15 ottobre 2021
Aggiornato 22:00
Per effetti del caro prezzi gli acquisti di prodotti alimentari sono «fermi»

Inflazione, Coldiretti: «Crescita zero per consumi a tavola»

E' quanto emerge da una analisi della Coldiretti, svolta sulla base dei dati Ismea Ac Nielsen relativi ai primi sei mesi del 2008

Per effetti del caro prezzi gli acquisti di prodotti alimentari delle famiglie italiane sono in una fase di preoccupante stagnazione e fanno segnare una crescita pari allo zero nel primo semestre del 2008 rispetto allo stesso periodo dello scorso anno. E' quanto emerge da una analisi della Coldiretti, svolta sulla base dei dati Ismea Ac Nielsen relativi ai primi sei mesi del 2008, in occasione della diffusione dei dati Istat sull'inflazione, che registra un forte aumento per gli alimentari, con un incremento tendenziale a luglio del +6,4% rispetto al corrispondente mese dell’anno precedente.

Se complessivamente rimangono invariate le quantità acquistate, si registrano – sottolinea la Coldiretti - dei significativi spostamenti con una riduzione dei consumi di pane (- 2,5 per cento), carne bovina (- 3,0 per cento) frutta (- 2,6 per cento) e ortaggi (- 0,8 per cento), mentre tornano a salire quelli di pasta (+ 1,4 per cento), latte e derivati (+1,4 per cento) e fa segnare un vero boom la carne di pollo (+6,6 per cento).

A seguito dei rincari nei prezzi tre italiani su quattro hanno cambiato le abitudini alimentari principalmente variando il menu della spesa, aumentando l'attenzione riposta nella lettura dell'etichetta e prestando più attenzione alla provenienza dei cibi a favore di quelli locali, sulla base dell' «Indagine Coldiretti-SWG «Le opinioni di italiani e europei sull'alimentazione».

Secondo la Coldiretti a favorire il calo dei consumi sono anche le distorsioni esistenti nel passaggio dei prodotti dal campo alla tavola durante il quale i prezzi moltiplicano e i centesimi si trasformano in euro: in Italia, al momento attuale, per ogni euro speso nell’acquisto di prodotti alimentari, 60 centesimi vengono assorbiti dalla distribuzione commerciale, 23 centesimi dall’industria alimentare e solo 17 servono per remunerare il prodotto agricolo.
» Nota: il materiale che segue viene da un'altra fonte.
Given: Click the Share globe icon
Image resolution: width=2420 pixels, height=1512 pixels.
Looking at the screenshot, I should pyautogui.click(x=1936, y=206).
Nella filiera dell'agroalimentare italiano persistono alcuni squilibri e siamo di fronte ad una scarsa efficienza, a disfunzioni di tipo strutturale che sono state evidenziate anche nell'ultima indagine dell'Autorità Garante della Concorrenza e del Mercato, secondo la quale i prezzi di frutta e verdura in Italia mediamente triplicano dal campo alla tavola, ma i ricarichi possono essere addirittura superiori per arrivare fino a quasi quadruplicare nel caso della presenza di 3 o 4 intermediari. Questo significa - sostiene la Coldiretti - che, in media, per ogni euro speso per l'acquisto di frutta, solo 25-30 centesimi vanno al produttore agricolo mentre gli altri si perdono nei mille rivoli della filiera. Ma altre distorsioni - continua la Coldiretti - sono evidenti come nel caso del prezzo del latte che dalla stalla alla tavola aumenta del 285 per cento o come quello del settore dei salumi e della carne di maiale dove mentre si annunciano i grandi successi sui mercati nazionali ed esteri le stalle stanno chiudendo perché i ricavi non riescono a coprire i costi di produzione saliti a livelli insostenibili.

La Coldiretti è impegnata a costruire un sistema di accorciamento della filiera con la vendita diretta e i mercati degli agricoltori nelle città, ma anche in una opera di razionalizzazione per contenere gli aumenti del prezzo al consumo per i prodotti alimentari e allo stesso tempo di ripartire più equamente il valore aggiunto creato nella filiera.